Work Experience
BI Developer, BI Solutions Development
Duration: Jun 2018 — Jan 2019
Summary: Implemented end-to-end data solutions, developed complex ETLs, and created reports and dashboards to deliver on customer needs.
Responsibilities: Designed and implemented data end-to-end solutions, developed reports and dashboards, extracted large volumes of data from various sources, debugged and improved existing processes, developed data warehouse architecture.
Technologies: SSRS, Power BI, SSIS, SQL, CSV, JSON
Data Engineer, Data Engineering and Streaming Pipeline
Duration: Feb 2019 — Jan 2021
Summary: Executed end-to-end projects, improved SQL queries, and developed ETLs, leading to a real-time streaming pipeline for instantaneous event processing.

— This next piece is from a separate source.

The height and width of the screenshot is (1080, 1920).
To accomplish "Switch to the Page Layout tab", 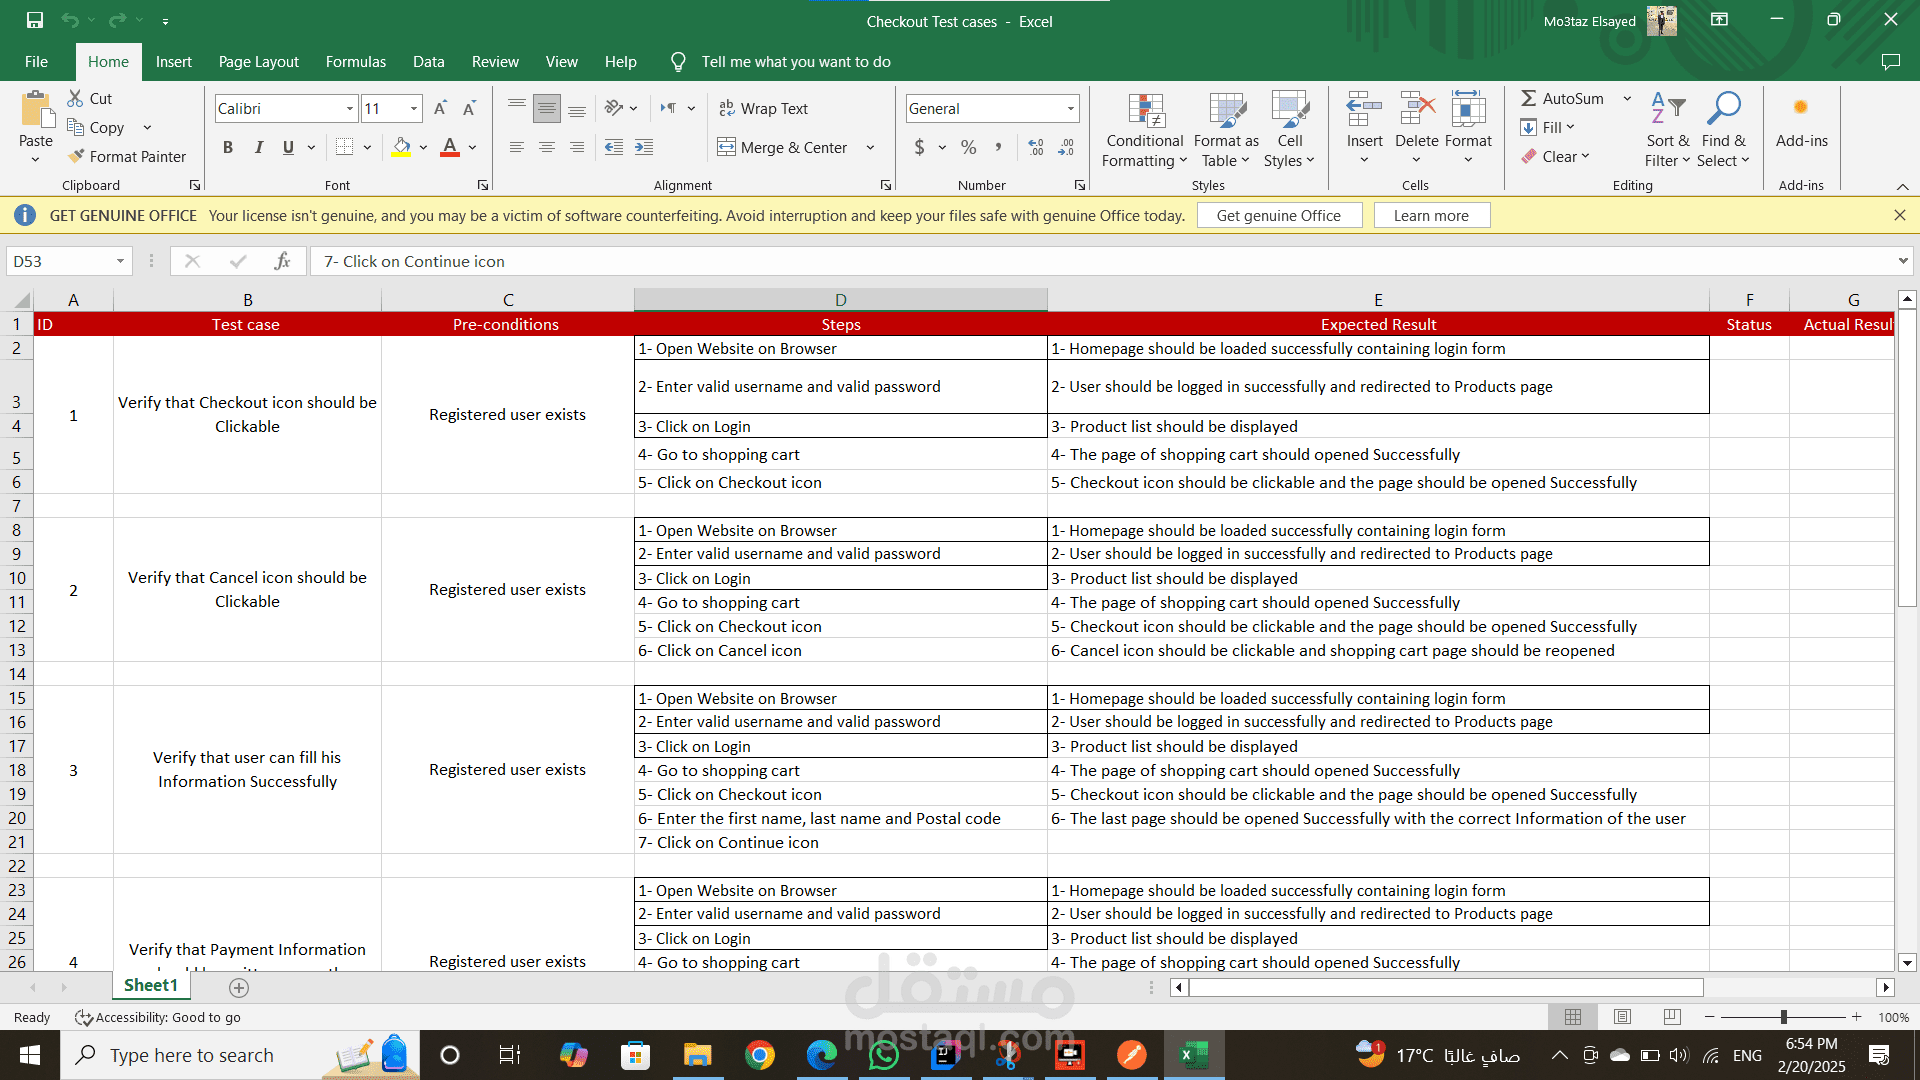I will (x=258, y=61).
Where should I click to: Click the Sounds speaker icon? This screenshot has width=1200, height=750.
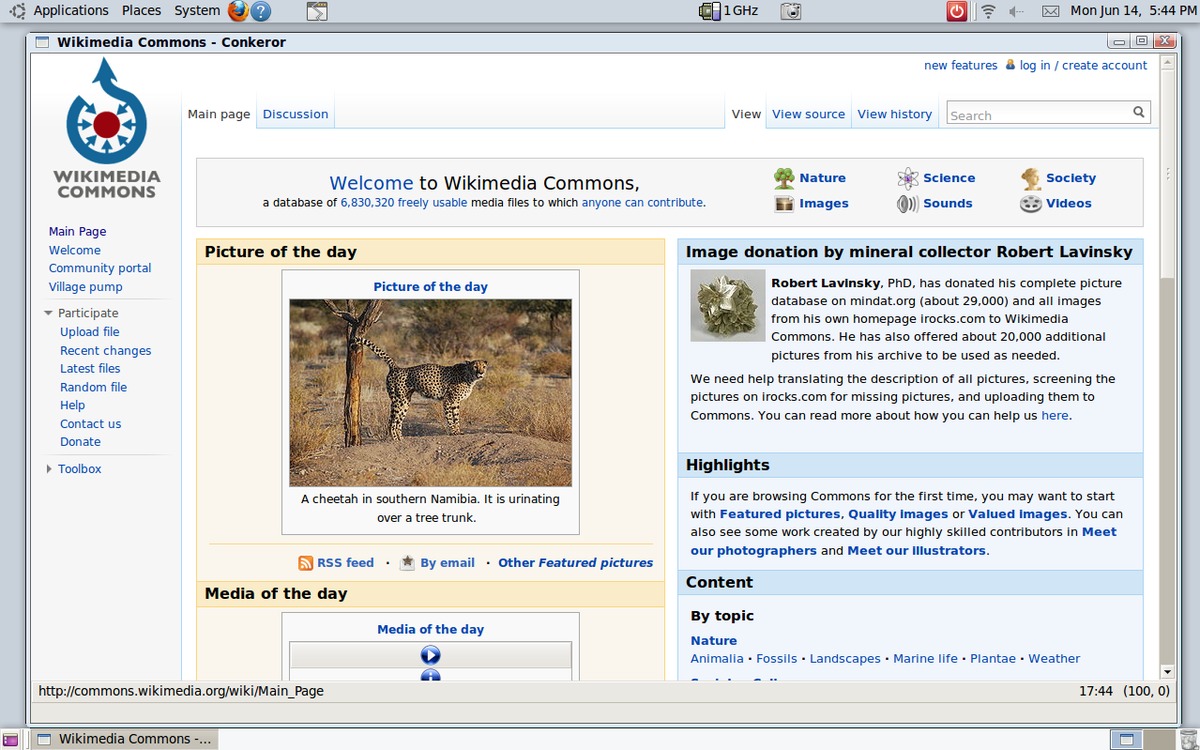pyautogui.click(x=907, y=204)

Responsibilities: Implemented end-to-end projects, developed reports with SSRS, maintained ETLs using Python scripts, Databricks PySpark and SSIS, wrote complex SQL queries, implemented a real-time streaming pipeline.
Technologies: Python, Databricks, PySpark, SSIS, SSRS, SQL
Data Engineer, Data Migration and Workflow Automation
Duration: Jan 2021 — Jan 2025
Summary: Led a large-scale data pipeline development, automated data migration, and decommissioned legacy scheduling system, revolutionizing workflow efficiency.

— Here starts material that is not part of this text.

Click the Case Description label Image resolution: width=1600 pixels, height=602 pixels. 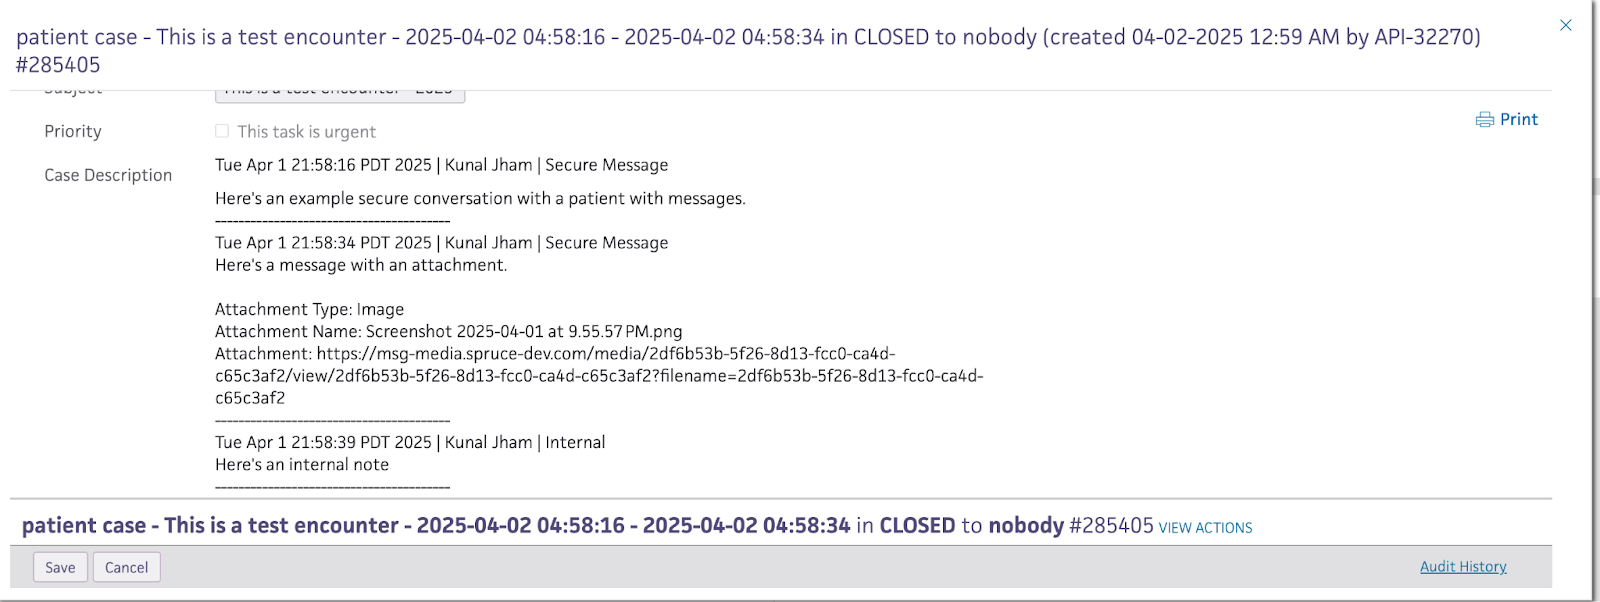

Responsibilities: Developed high-volume data pipelines, built and orchestrated NRT and batch DAGs in Airflow, developed Python modules and packages, executed complete migration from Control-M to Airflow, designed and deployed a cloud-based data warehouse with medallion architecture.
Technologies: Python, PySpark, Kafka, Databricks, Azure Data Factory, Airflow, Informatica (IICS)

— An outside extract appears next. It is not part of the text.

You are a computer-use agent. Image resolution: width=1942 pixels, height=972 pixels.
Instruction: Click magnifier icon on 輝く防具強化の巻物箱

Data Engineer, Scalable ETL Pipelines and Data Processing
Duration: Jan 2025 — Present
Summary: Designed and maintained extensible ETL pipelines, managed distributed data processing on AWS, and automated infrastructure provisioning, contributing to robust data handling capabilities.
Responsibilities: Designed and maintained ETL pipelines using Databricks and PySpark, managed distributed data processing workloads on Amazon EMR, integrated Kafka for real-time data ingestion, implemented AWS DMS for data migration, automated deployment using Terraform, developed Python scripts for ETL automation, optimized data models.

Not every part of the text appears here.